Bitcoin (BTC) Bulls Stumble Once More Following Unexpected U.S. CPI Data – What Comes Next?

Bitcoin Bulls Face Resistance Despite Positive U.S. Inflation Report: What’s Next for Crypto Markets?

Crypto markets experienced a rollercoaster ride on Thursday as bitcoin (BTC) failed to break through a key resistance level despite positive news on the U.S. inflation front. The downward trend that has been in place since early June continued, leaving investors on edge.

After the U.S. reported a drop in consumer prices for the first time in four years, markets reacted by increasing bets on a Federal Reserve rate cut. This led to a surge in higher-risk assets, including BTC. It seemed like bitcoin bulls were finally gaining ground as they approached the descending trendline that has been holding them back since June’s highs near $72,000.

However, hopes were quickly dashed as prices retreated from the resistance level, dropping below $57,000 early the next day. This latest setback, despite positive macroeconomic news, suggests that more price weakness could be on the horizon. A similar rejection at the trendline on July 1 led to a deeper sell-off.
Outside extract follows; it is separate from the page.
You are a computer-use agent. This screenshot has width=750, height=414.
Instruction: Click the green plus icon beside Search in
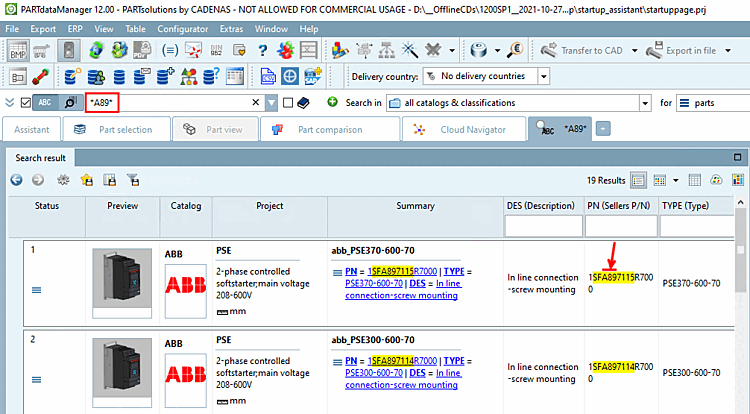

But all is not lost for the bulls. The daily chart MACD histogram is showing signs of a potential bullish shift in momentum, with a crossover above zero looming. Additionally, the supply overhang from Germany’s Saxony state, which triggered a price drop earlier this month, is nearly exhausted. The uncertainty surrounding the liquidation of the 95,000 BTC held by Mt. Gox’s creditors adds another layer of complexity to the market dynamics.

FalconX, a crypto prime broker, remains optimistic about the medium- and long-term prospects for bitcoin. They point to the potential buying pressure from the $16.3 billion FTX repayment, the positive sentiment towards crypto from both political parties, and the possibility of an interest rate cut in September benefiting risk assets.

The potential selling by Mt. Gox’s creditors may have a different impact on the market compared to Saxony’s sales, according to FalconX. The distribution of funds could lead to more flow to exchanges rather than professional liquidity providers, or a more gradual sell-off over time.

As the crypto market continues to navigate through these uncertain times, investors will be closely watching for any signs of a bullish reversal in bitcoin’s price trajectory.